En estos días depravados, muchos hemos podido observar en persona a estos pranes en acción. Ahora, el país entero los ha visto en videos virales. Una señora de servicio doméstico que transitaba caminando a duras penas entre peñascos, cachivaches, cuerdas, alambres de púas, manchas de aceite y miguelitos, por los lados de Horizonte, en El Marqués, lo dijo todo: “Si así se portan siendo oposición, ¿cómo serán cuando estén en el gobierno?”.

 

Al día siguiente del tal paro “cívico”, que fue más bien un secuestro con algo de autosecuestro, las calles de los municipios Chacao, Sucre, Baruta y El Hatillo parecían zonas de guerra.
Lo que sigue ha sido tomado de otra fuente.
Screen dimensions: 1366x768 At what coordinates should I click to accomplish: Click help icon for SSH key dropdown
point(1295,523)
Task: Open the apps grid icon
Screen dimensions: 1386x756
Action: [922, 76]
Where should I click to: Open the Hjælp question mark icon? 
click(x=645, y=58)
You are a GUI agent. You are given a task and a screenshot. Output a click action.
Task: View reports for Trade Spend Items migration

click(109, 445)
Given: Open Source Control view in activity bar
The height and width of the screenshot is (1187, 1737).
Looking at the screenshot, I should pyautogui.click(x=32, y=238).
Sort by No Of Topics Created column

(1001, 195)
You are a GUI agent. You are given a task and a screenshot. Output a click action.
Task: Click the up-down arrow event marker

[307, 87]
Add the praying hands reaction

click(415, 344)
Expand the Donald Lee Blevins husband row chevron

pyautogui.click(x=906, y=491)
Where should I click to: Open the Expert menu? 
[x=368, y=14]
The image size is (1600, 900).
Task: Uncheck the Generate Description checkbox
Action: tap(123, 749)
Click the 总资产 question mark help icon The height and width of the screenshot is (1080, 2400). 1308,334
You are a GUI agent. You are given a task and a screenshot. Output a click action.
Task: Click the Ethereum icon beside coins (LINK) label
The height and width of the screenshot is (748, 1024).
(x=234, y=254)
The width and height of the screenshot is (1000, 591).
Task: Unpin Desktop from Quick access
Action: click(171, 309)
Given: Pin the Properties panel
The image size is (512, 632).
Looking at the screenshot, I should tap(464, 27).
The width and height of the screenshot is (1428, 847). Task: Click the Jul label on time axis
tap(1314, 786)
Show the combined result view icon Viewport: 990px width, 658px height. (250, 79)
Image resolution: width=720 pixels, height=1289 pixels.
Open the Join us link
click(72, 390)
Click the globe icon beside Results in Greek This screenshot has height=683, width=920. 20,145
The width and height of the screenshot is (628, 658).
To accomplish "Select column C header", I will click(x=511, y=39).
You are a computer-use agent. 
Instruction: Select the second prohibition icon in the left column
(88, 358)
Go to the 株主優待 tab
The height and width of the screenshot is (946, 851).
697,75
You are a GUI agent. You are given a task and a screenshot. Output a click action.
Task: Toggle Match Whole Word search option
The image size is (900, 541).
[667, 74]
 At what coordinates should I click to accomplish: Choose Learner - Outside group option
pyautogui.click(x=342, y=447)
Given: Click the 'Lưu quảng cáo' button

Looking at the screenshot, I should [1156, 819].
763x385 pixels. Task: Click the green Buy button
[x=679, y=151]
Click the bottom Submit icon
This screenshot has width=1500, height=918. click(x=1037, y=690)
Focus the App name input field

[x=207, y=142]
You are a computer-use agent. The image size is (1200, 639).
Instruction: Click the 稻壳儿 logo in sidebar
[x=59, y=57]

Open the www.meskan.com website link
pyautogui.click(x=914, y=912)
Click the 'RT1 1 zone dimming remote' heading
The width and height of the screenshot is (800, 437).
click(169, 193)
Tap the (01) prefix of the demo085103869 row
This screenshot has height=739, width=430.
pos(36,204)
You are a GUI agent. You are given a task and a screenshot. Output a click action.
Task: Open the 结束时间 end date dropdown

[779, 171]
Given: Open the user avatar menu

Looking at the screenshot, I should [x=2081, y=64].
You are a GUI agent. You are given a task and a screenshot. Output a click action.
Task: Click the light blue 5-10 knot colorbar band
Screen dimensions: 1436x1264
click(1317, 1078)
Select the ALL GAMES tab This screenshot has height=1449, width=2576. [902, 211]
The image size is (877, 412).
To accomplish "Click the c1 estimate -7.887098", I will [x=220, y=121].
Y conste que no habían ocurrido enfrentamientos con la Policía Nacional Bolivariana o la Guardia Nacional Bolivariana. Solo en algunos lugares puntuales había actuado la fuerza pública, cuando ya la situación era grave (como fue el caso de las inmediaciones de Venezolana de Televisión). En la mayor parte de las calles y avenidas de las urbanizaciones de clase media y media alta, esos destrozos, esa desolación, esa destrucción solo puede explicarse como una guerra doblemente civil: una que está surgiendo entre civiles que se precian mucho de su civilidad.